C’est l’enseignement à tirer de cette réaction hystérique et hystérisée de ces dernières semaines, où le déni de la mort nous a conduit à nous mettre à l’arrêt, tout en semant des maux probablement bien pires. C’est le reflet de notre civilisation occidentale incapable de penser, d’accepter les limites et, qui dans une quête illusoire vers l’immortalité, met en péril la simple vie d’autres civilisations mais aussi des générations futures. L’hubris de notre modèle de société est à nouveau remis en question, de la plus brutale des manières.
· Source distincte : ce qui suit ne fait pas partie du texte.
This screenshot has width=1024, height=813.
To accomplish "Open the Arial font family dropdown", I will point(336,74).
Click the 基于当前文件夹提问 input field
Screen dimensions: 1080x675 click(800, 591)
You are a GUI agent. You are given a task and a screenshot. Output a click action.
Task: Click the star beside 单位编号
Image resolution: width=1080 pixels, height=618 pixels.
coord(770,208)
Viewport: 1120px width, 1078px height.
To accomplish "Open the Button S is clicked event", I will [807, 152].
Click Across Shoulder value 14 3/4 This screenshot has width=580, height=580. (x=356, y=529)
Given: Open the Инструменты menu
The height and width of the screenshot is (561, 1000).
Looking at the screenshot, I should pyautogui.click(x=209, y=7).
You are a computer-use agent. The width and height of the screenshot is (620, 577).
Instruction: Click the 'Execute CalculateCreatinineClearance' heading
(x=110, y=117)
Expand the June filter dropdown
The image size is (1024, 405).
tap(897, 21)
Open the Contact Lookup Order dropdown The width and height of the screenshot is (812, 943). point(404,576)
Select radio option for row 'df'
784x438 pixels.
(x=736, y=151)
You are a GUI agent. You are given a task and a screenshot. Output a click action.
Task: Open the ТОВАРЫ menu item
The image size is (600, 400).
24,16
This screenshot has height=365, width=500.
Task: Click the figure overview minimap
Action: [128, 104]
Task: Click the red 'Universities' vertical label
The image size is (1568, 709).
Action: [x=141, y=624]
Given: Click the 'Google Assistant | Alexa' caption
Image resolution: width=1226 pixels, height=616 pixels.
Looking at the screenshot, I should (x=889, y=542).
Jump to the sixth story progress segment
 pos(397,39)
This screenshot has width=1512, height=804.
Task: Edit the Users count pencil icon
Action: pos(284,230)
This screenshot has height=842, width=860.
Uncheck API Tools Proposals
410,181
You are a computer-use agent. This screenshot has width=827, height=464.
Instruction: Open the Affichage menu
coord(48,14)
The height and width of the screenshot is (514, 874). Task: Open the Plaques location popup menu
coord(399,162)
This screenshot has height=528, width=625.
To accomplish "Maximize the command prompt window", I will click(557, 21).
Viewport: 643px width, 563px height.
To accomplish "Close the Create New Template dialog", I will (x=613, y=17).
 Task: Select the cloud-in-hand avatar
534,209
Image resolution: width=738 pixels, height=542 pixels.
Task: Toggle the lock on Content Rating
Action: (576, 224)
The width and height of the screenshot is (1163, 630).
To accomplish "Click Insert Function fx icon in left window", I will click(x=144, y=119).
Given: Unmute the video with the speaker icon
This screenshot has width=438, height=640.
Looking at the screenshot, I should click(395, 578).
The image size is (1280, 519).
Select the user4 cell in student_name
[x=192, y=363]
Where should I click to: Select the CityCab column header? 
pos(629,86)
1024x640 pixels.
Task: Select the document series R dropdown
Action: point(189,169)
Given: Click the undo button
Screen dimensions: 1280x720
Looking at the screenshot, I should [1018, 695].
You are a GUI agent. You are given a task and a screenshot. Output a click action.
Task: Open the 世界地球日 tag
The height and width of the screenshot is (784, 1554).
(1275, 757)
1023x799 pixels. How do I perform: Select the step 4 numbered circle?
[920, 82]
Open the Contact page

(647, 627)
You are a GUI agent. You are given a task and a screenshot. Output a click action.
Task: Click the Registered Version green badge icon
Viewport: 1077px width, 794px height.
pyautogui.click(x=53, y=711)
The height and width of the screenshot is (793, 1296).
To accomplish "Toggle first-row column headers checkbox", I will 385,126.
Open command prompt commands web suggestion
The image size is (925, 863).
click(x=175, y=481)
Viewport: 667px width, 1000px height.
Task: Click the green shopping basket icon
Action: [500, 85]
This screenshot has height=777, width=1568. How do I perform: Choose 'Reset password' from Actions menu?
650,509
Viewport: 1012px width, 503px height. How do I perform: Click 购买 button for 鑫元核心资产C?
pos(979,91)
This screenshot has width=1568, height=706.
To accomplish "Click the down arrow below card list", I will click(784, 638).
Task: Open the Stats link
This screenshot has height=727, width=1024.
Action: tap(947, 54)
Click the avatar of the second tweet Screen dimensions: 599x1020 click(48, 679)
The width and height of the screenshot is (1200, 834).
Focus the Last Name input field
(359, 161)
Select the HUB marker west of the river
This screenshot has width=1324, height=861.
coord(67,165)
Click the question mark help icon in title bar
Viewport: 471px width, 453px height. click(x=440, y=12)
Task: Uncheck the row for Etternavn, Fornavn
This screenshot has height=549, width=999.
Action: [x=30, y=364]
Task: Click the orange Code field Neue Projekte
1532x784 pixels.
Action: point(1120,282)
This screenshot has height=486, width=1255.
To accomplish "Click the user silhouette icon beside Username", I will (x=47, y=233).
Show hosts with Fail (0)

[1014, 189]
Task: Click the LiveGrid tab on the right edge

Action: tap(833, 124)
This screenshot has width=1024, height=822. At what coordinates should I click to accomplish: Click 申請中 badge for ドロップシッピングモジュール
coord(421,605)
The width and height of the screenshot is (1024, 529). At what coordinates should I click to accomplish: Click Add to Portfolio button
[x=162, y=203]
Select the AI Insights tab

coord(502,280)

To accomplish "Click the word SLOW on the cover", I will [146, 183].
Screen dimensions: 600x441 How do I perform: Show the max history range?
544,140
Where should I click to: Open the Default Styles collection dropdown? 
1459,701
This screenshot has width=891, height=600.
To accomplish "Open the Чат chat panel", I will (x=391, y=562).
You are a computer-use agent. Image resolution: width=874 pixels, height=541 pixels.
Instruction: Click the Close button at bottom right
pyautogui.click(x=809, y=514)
Bien plus que d’un vaccin et de gestes barrières, c’est d’un nouveau contrat social dont nous avons besoin, basé sur un nouvel imaginaire. Dans les mois qui viennent, il faudra choisir.

Soit persévérer dans le productivisme et le consumérisme sans limites, et en contrepartie, accepter de construire, quoi qu’il en coûte, une société de la peur, aseptisée, vulnérable, infantilisée, dépendante de la technique. Ou alors construire des sociétés de la sobriété, de la mesure et de l’acceptation, qui redonnent du sens et des limites ; et ainsi s’ouvrir à des sociétés autonomes et libres de se fixer ses propres règles, conviviales et en capacité de maîtriser les choix techniques, chaleureuses et basées sur l’attention portée à tou•te•s par tous, la confiance et la responsabilité.

Thomas Avenel, Stéphane Madelaine, Vincent Liegey, Christophe Ondet et Anisabel Veillot
Co-auteurs d’Un Projet de Décroissance (Utopia, 2013).